Excerpted records.
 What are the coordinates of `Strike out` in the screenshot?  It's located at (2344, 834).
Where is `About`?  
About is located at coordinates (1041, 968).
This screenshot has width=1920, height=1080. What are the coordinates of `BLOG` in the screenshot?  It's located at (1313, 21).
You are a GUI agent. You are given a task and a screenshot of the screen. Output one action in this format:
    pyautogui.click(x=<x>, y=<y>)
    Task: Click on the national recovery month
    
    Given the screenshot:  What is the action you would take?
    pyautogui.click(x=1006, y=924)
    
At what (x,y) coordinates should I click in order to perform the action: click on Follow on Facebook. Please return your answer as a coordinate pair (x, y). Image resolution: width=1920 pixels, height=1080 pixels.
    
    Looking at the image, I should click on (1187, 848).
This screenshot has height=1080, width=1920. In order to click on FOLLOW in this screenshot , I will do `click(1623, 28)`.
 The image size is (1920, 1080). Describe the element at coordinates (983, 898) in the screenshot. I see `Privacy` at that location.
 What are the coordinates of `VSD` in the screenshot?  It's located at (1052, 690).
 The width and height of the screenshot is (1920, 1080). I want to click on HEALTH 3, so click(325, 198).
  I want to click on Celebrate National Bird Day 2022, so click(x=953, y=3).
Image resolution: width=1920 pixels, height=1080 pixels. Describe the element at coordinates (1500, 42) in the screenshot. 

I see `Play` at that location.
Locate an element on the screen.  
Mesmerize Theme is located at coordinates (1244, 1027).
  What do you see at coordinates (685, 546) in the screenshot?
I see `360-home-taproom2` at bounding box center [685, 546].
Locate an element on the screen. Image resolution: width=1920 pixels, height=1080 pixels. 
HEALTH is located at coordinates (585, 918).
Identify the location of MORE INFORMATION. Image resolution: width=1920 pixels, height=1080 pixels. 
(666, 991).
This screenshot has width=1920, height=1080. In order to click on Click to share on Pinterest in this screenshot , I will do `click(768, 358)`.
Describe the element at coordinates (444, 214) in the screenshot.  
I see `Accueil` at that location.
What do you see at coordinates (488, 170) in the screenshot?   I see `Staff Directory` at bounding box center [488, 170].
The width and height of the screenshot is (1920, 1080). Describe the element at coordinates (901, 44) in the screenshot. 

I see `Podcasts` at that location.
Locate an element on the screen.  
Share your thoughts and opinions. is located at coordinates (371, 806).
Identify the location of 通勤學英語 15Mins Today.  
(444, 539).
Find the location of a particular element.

Task directions. Render the data above as a numbered list, one line per item, leaving out the blank lines.

Result.
1.  What are the coordinates of `Strike out` in the screenshot?  It's located at (2344, 834).
2. Where is `About`?  
3. About is located at coordinates (1041, 968).
4. This screenshot has width=1920, height=1080. What are the coordinates of `BLOG` in the screenshot?  It's located at (1313, 21).
5. You are a GUI agent. You are given a task and a screenshot of the screen. Output one action in this format:
6.     pyautogui.click(x=<x>, y=<y>)
7.     Task: Click on the national recovery month
8.     Given the screenshot:  What is the action you would take?
9.     pyautogui.click(x=1006, y=924)
10. At what (x,y) coordinates should I click in order to perform the action: click on Follow on Facebook. Please return your answer as a coordinate pair (x, y). Image resolution: width=1920 pixels, height=1080 pixels.
11.     Looking at the image, I should click on (1187, 848).
12. This screenshot has height=1080, width=1920. In order to click on FOLLOW in this screenshot , I will do `click(1623, 28)`.
13.  The image size is (1920, 1080). Describe the element at coordinates (983, 898) in the screenshot. I see `Privacy` at that location.
14.  What are the coordinates of `VSD` in the screenshot?  It's located at (1052, 690).
15.  The width and height of the screenshot is (1920, 1080). I want to click on HEALTH 3, so click(325, 198).
16.   I want to click on Celebrate National Bird Day 2022, so click(x=953, y=3).
17. Image resolution: width=1920 pixels, height=1080 pixels. Describe the element at coordinates (1500, 42) in the screenshot. 
18. I see `Play` at that location.
19. Locate an element on the screen.  
20. Mesmerize Theme is located at coordinates (1244, 1027).
21.   What do you see at coordinates (685, 546) in the screenshot?
22. I see `360-home-taproom2` at bounding box center [685, 546].
23. Locate an element on the screen. Image resolution: width=1920 pixels, height=1080 pixels. 
24. HEALTH is located at coordinates (585, 918).
25. Identify the location of MORE INFORMATION. Image resolution: width=1920 pixels, height=1080 pixels. 
26. (666, 991).
27. This screenshot has width=1920, height=1080. In order to click on Click to share on Pinterest in this screenshot , I will do `click(768, 358)`.
28. Describe the element at coordinates (444, 214) in the screenshot.  
29. I see `Accueil` at that location.
30. What do you see at coordinates (488, 170) in the screenshot?   I see `Staff Directory` at bounding box center [488, 170].
31. The width and height of the screenshot is (1920, 1080). Describe the element at coordinates (901, 44) in the screenshot. 
32. I see `Podcasts` at that location.
33. Locate an element on the screen.  
34. Share your thoughts and opinions. is located at coordinates (371, 806).
35. Identify the location of 通勤學英語 15Mins Today.  
36. (444, 539).
37. Find the location of a particular element.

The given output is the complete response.